Mr. Arun Jain, Sr. Advocate, with
Mr. Abhishek Dhull, Advocate,
for respondent no.1 to 4, 6 and 7
Mr. Amit Jain, Advocate and
Mr. C.B.Goel, Advocate,
for LRs of respondent no.9.
ANIL KSHETARPAL, J.
Defendants-State of Haryana is in appeal against the concurrent findings of fact arrived at by the Courts below decreeing suit filed by the plaintiffs.
Some facts are required to be noticed. Late Smt. Sarbati was declared big land owner and the land in dispute was declared surplus in her hands vide order dated 14.03.1961 under the provisions of the Punjab Security of Land Tenures Act, 1953. Smt. Sarbati died in the year 1964 and her property was inherited by Smt. Chandan Devi, sister of her late husband. Chandan Devi also died in the year 1965. On the death of Chandan Devi, property was inherited by her children Jugal Kishore, Madan Lal, Shanti 1 of 9 ::: Downloaded on - 17-03-2019 21:12:35 ::: RSA No.3001 of 1996(O&M) -2- Sarup, Mohinder and Sumitra. These five persons sold the land by two registered sale deeds dated 13.07.1972 in favour of Ramphal, Shamey Singh and Raj Singh, who in turn sold the property to the plaintiffs vide registered sale deed dated 24.02.1980 and 20.12.1981. These purchasers(plaintiffs) had filed the present suit which was contested by the State of Haryana as well as defendant no.4 Pehlad, who has since died, represented by his heirs.
The question which arises for consideration is "whether inheritance of the property by natural succession before utilisation of the surplus land would require re-determination of the property in the hands of heirs or not as per the provisions of the Punjab Security of Land Tenures Act?
At the relevant time, Punjab Security of Land Tenures Act, 1953 (hereinafter referred to as 'the Act of 1953') was applicable.
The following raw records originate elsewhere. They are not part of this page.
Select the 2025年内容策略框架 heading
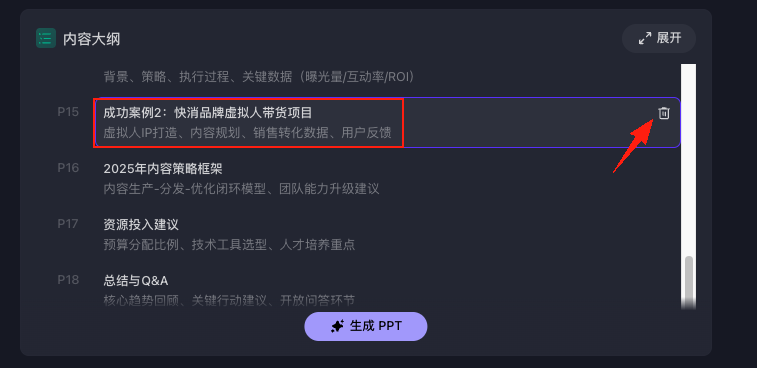This screenshot has width=757, height=368. pos(163,169)
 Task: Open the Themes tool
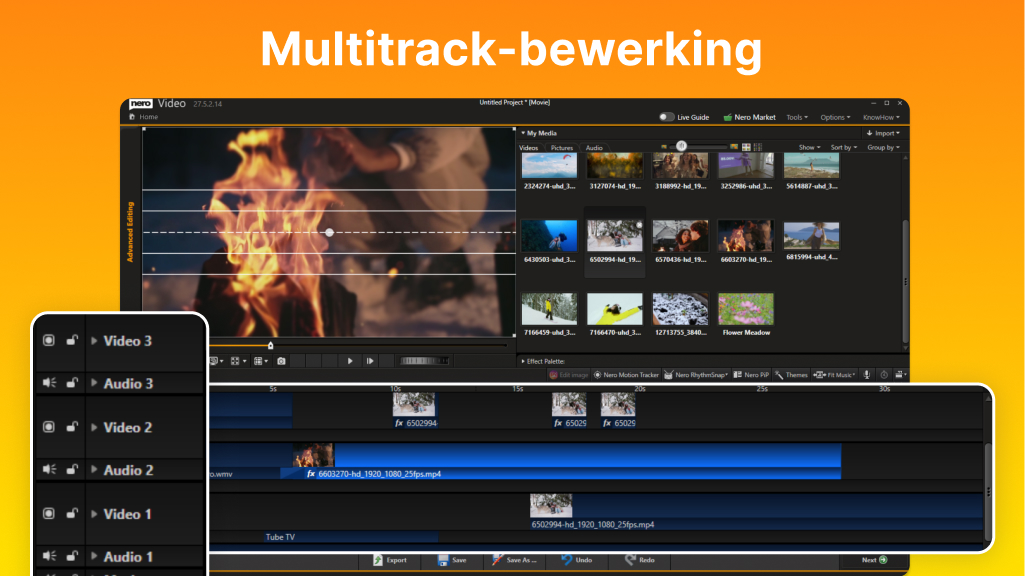[793, 374]
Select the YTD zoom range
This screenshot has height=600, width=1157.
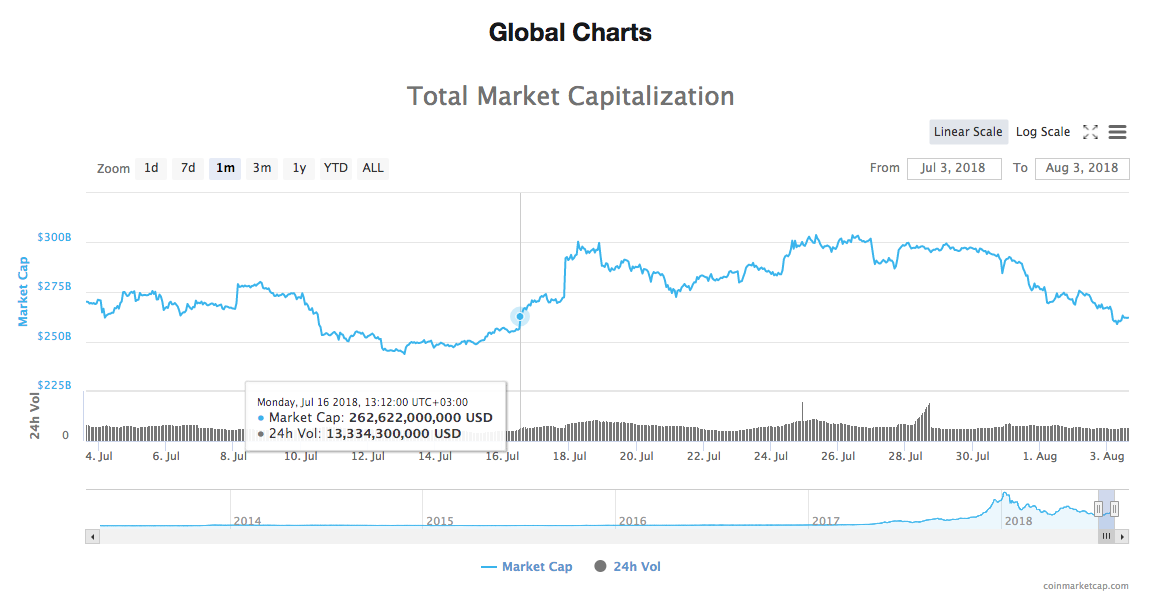pyautogui.click(x=335, y=168)
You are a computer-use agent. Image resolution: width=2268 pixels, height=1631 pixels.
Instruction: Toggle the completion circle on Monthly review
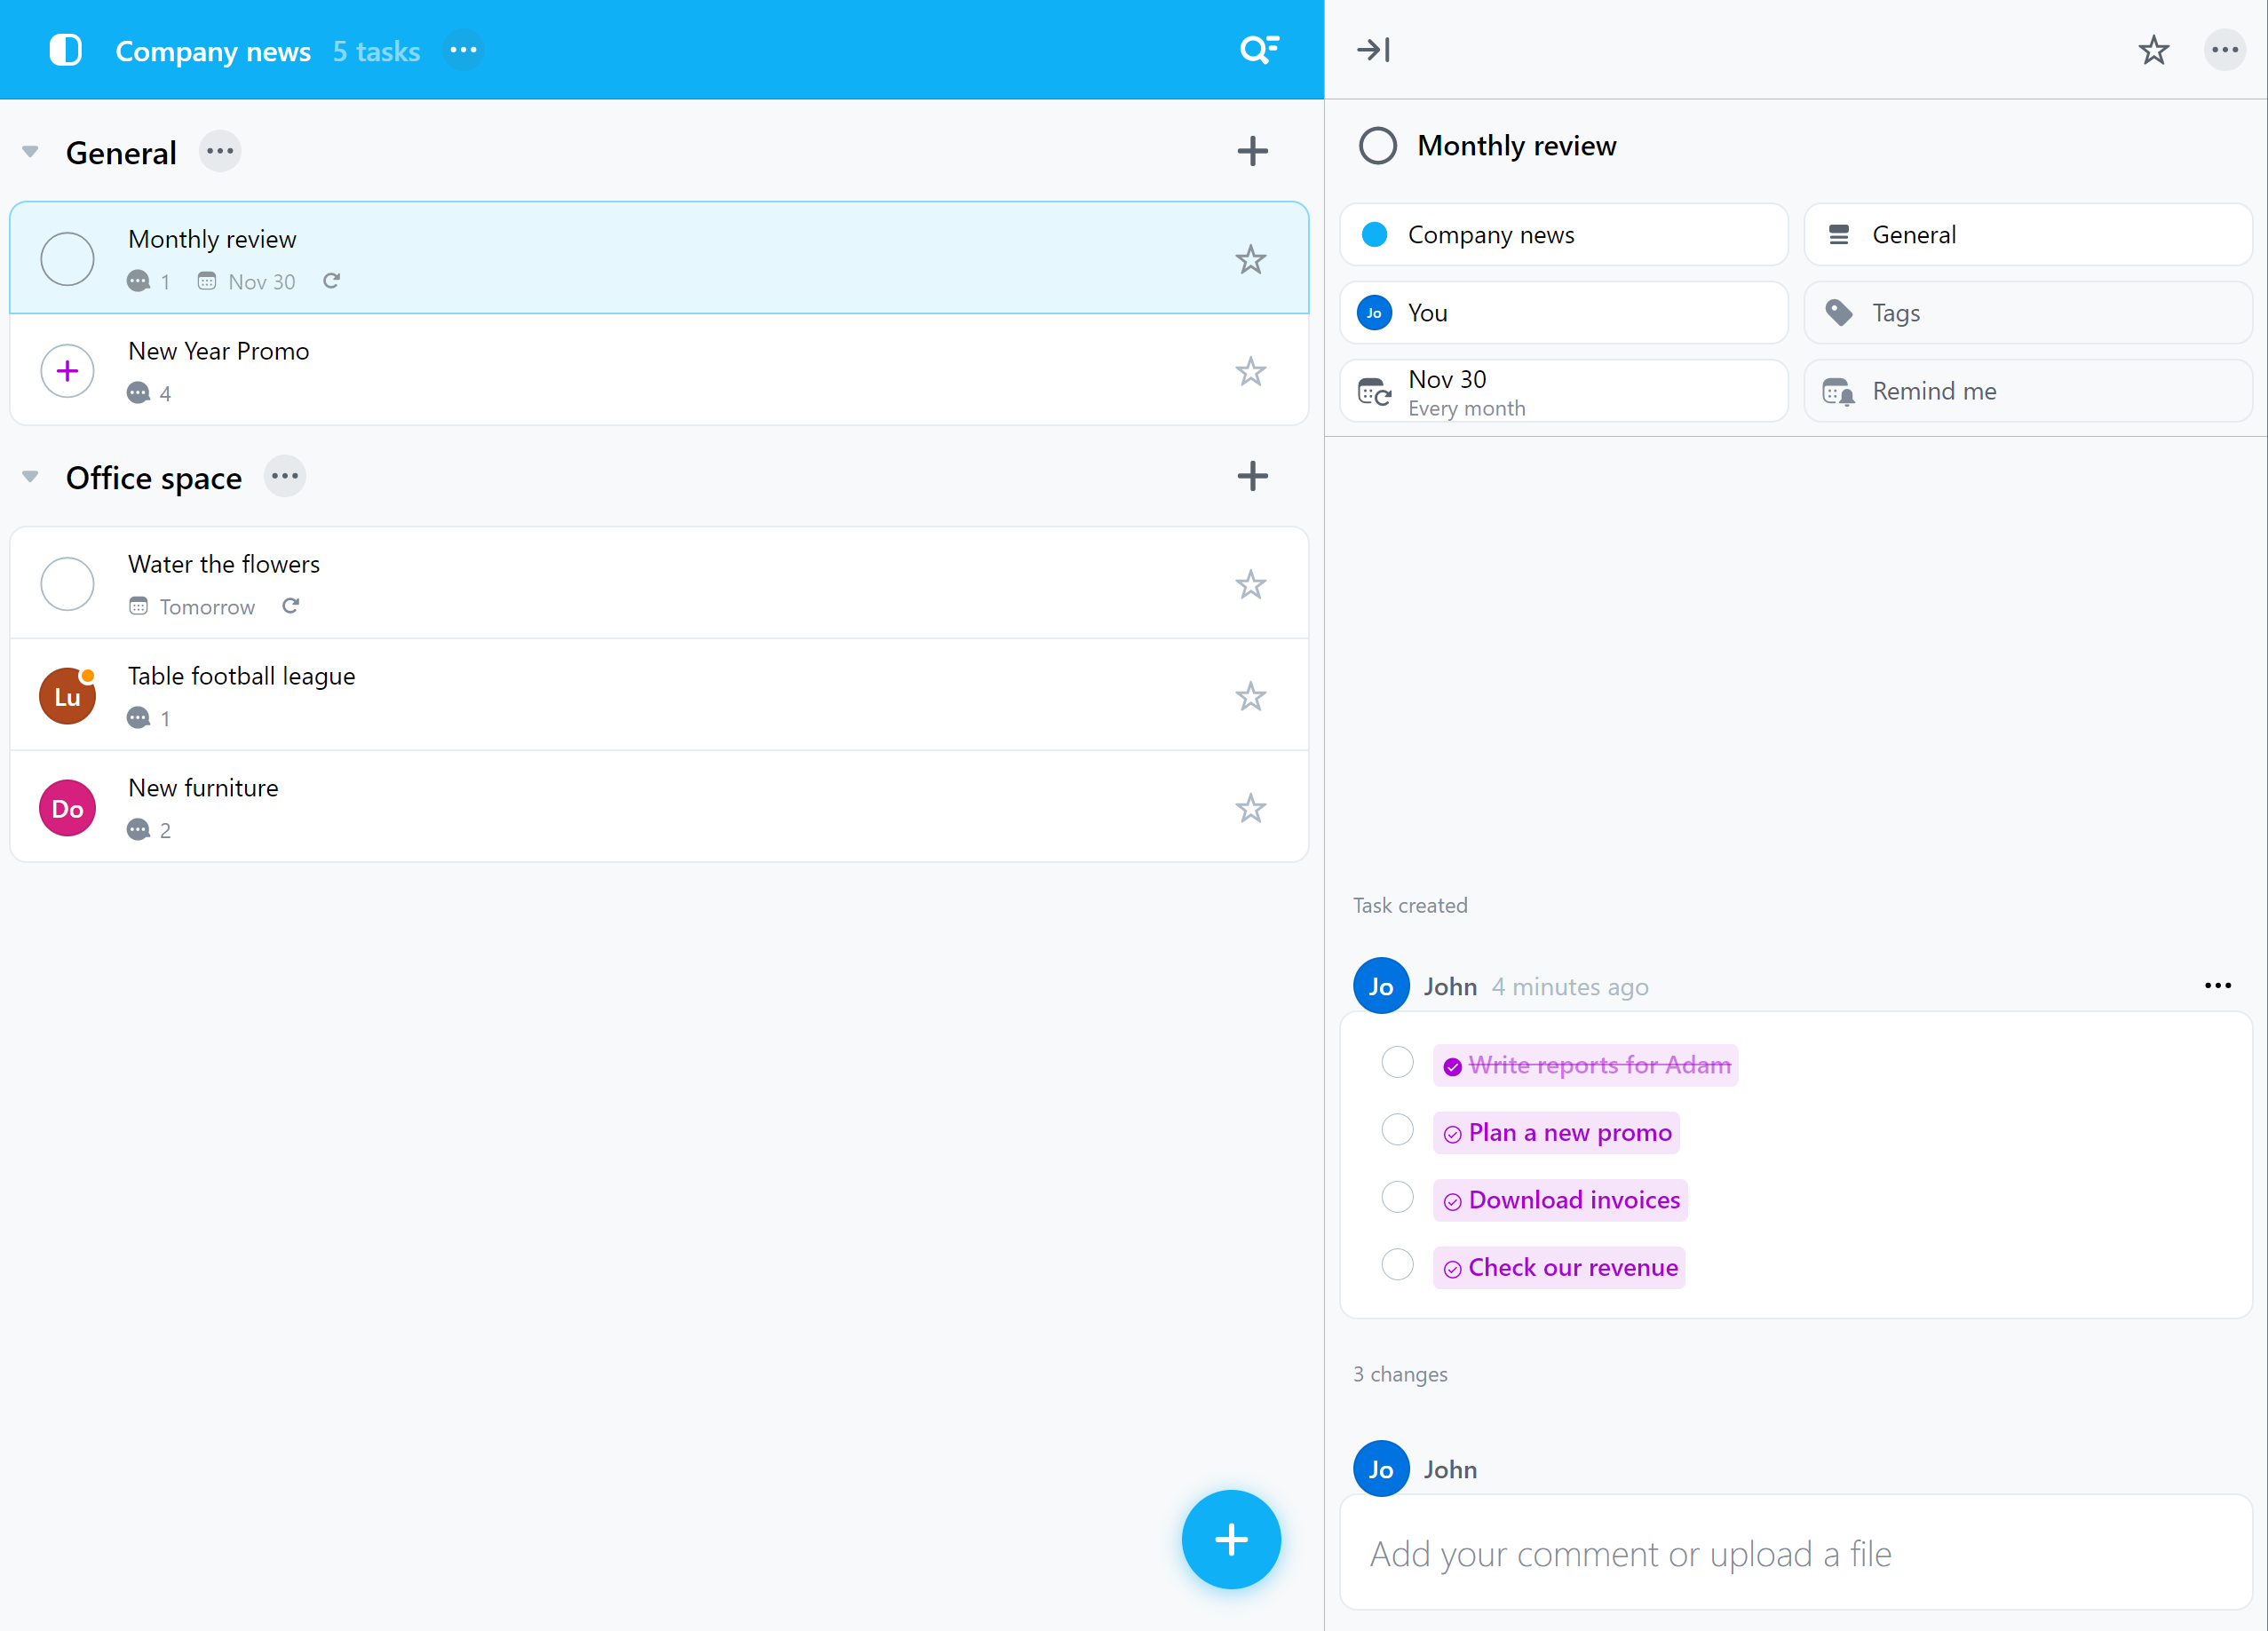click(x=65, y=257)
Section 10-A of the Act of 1953 prescribes that the State Government or any officer empowered in this behalf shall be competent to utilize the surplus area for re-settlement of the tenant. Clause (b) of Section 10-A provides that notwithstanding anything contained in any other law for the time being in force, no transfer or other disposition of the land which is part of the surplus area at the commencement of this act shall affect the utilization thereof in clause (a) except when the land is acquired by the state government or by an heir by inheritance. Thus, Clause(b) provides that in case the land is inherited by an heir or heirs, it would affect declaration of the surplus area. Section 10-B of the Act of 1953 rather makes it more explicit as it has been provided that saving by inheritance shall not apply after utilization of the surplus area. Thus, it is obvious on co-joint reading of Sections 10-A and 10-B of the Act of 1953 that if big land owner dies and the properties 2 of 9 ::: Downloaded on - 17-03-2019 21:12:35 ::: RSA No.3001 of 1996(O&M) -3- inherited by heirs before utilisation of land declared surplus, it would affect the order of declaration of the surplus area.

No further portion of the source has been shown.